Sobotka’s first hundred days from an economic perspective
The government of Bohuslav Sobotka has made a brisk start in business and economic areas, though some of the more difficult decisions have been postponed. A clean divide has been made with the previous centre-right government. While some personal prickliness is evident, major rifts have been controlled.
Although delayed in the starting blocks by presidential procrastination, the three-way Czech coalition headed by Social Democrat Bohuslav Sobotka has made a brisk and relatively faultless start. The Cabinet’s approval rating stands at around 42 percent with the honeymoon period not yet perceivably over.
Wholesale changes have been made at the top of many state agencies and institutions and audits are being carried out across most of the public sector so that light can be shed on any skeletons from the past administration. It looks like a fair trawl of dubious contracts will show up.
From tax to Temelín expansion, foreign investment incentives and attitudes towards the euro, infrastructure spending and promotion of exports, the government has set out to distance itself from the former centre-right coalition.
This has not been difficult. As well, as the fact that the coalition parties are broadly pro-European, the new government is fortunate that it can ride strengthening economic growth and declining unemployment to ditch the spending cuts mantra of the previous administration without looking imprudent. Capital spending, one of the areas that fared worst in the previous four years, should make a comeback while the government looks like to should have no real difficulty keeping the public sector deficit below 3.0 percent of GDP.
Previous moves to fashion a simplified but ever more punitive Value Added Tax into one of the state’s main revenue flows have been reversed. A new lower rate will take effect from January next year with the two previous rates trimmed back as well.
But Social Democrat desires to get the self employed to shoulder more of the overall tax burden still have to be finalized and squared with the ANO and Christian Democrat coalition partners, something that could be difficult. And the partners are likely to clash again over other proposed tax changes, such as Christian Democrats for higher allowances for children, and bids to get higher wage raises to parts of the public sector.
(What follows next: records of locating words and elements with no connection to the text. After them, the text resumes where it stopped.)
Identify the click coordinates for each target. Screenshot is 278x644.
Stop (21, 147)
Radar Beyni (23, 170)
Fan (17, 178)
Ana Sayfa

And while there is still a lot of talk about a clampdown on tax evasion and stricter asset declarations there are no real results at this stage.
After dropping to almost insignificant levels, foreign direct investment looks like it is picking up once again and could play an important role in economic growth and jobs creation. Investment promoter CzechInvest and export facilitator CzechExport are being given new leases of life.
Although Czech government lobbying was reported to have been largely last minute, it was sufficient to help persuade Volkswagen to choose Škoda Auto’s Kvasiny site for the 10 billion crown investment needed for production of a new SUV vehicle. SEAT had been lobbying for the investment as well.
Amazon has opted to construct one logistics site outside Prague and Brno, in spite of itself, might still not be out of the running for a second centre. Other major investment projects are said to be in the pipeline.
Tensions in the business and economic spheres have arisen, especially when ANO leader and finance minister Andrej Babiš appears to be stepping on several of his colleagues toes at once in his ambition to get quick results. Added to that, longer term financial targets on the spending and revenues side still have to be worked out.
Most government’s see their popularity slide over time as they make more enemies than friends. This government has a bit more money to play with and that usually helps to accumulate less of the former and more of the latter.